セルロイドは、プラスチック以前の樹脂ですよね。セルロイド製のオモチャは懐かしいものであります。第一、セルロイドがなくては、ポンポンの球も作れないでしょうし。
セルロイドが完成されたのは、1868年のアメリカだと、考えられています。ハイアット・ブラザーズによって。この時の商標登録名が、「セルロイド」だったのですね。
日本にセルロイドが輸入されたのは、1877年のこと。明治十年のことなんだそうです。国産のセルロイドは、明治三十八年のこととか。
昭和三年頃の日本のセルロイド製品は、世界一の生産高で、多く海外に輸出されたという。昭和三年頃のセルロイド製品の生産高は、六百万円にも達したそうですね。
セルロイドが出てくる随筆に、『丸善と三越』があります。大正九年に、寺田寅彦が発表した文章。
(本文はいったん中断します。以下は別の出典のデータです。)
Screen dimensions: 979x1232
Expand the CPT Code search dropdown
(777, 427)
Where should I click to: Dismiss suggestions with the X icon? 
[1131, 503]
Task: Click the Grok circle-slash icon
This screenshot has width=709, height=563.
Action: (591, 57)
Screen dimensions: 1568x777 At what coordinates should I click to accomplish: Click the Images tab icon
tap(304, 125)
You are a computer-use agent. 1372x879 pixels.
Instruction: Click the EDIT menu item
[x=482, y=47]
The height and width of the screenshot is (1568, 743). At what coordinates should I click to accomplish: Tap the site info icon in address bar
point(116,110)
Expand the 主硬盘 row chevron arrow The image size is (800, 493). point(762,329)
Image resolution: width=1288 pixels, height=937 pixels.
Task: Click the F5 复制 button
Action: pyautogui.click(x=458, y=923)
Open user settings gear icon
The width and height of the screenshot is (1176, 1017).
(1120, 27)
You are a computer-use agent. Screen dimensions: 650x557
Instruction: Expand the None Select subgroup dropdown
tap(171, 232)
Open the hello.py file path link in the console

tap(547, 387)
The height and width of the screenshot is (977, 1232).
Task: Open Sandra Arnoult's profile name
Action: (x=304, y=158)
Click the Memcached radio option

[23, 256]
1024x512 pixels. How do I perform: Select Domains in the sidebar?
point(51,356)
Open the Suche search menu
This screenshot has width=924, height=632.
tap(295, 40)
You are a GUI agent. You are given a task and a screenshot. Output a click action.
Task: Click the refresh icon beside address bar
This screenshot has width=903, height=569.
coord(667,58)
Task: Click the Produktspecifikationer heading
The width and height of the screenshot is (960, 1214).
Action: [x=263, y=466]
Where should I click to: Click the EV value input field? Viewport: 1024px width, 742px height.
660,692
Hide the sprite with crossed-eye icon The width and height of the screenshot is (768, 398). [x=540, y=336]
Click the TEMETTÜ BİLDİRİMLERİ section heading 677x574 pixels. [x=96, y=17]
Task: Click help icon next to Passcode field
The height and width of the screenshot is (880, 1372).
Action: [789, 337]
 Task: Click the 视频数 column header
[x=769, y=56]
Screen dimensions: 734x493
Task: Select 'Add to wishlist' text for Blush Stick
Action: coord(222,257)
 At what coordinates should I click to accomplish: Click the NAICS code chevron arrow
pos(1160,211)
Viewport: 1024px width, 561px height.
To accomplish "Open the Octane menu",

「例えばセルロイドで作ったキューピーなどのてかてかした肌合や、ブリキ細工の汽車や自動車など………」
これは日本橋「三越」での見聞として。その頃の寺田寅彦は、散歩の途中、まず「丸善」に行って、それから「三越」に寄ることが多かったらしい。もちろん「丸善」の話も出てきます。
「どうしてこの洋品部が丸善に寄生あるいは共生しているのかという疑問を出した時にP君はこんな事を云った。」
「書物は精神の外套であり、ネクタイでありブラシであり歯磨きではないか………」
これは「P君」の答えとして。本屋に洋品を置いてあるのは、当たり前だと。
セルロイドが出てくる小説に、『誕生日』があります。1969年に、カルロス・フエンテスが発表した創作。
「がらがら、ビロード製のクマ、セルロイドのボール………」
これは部屋のオモチャを眺めている場面として。
また、『誕生日』には、こんな描写も出てきます。
「まっすぐに切りそろえられた前髪、ブルーの水兵服、胸元に下げた白いホイッスルに………」
ここでの「水兵服」は、たぶん「セイラー・スーツ」のことかと思われます。sailor suit 。
セイラー・カラーのついた、着丈の短い上着とフレアーのあるトラウザーズの組合わせ。
独特のセイラー・カラーは当時流行した弁髪への、汚れ防止。フレアーのズボンは、海に落ちてもすぐにズボンが脱げる配慮として。
どなたか丸善に着て行けるセイラー・スーツを仕立てて頂けませんでしょうか。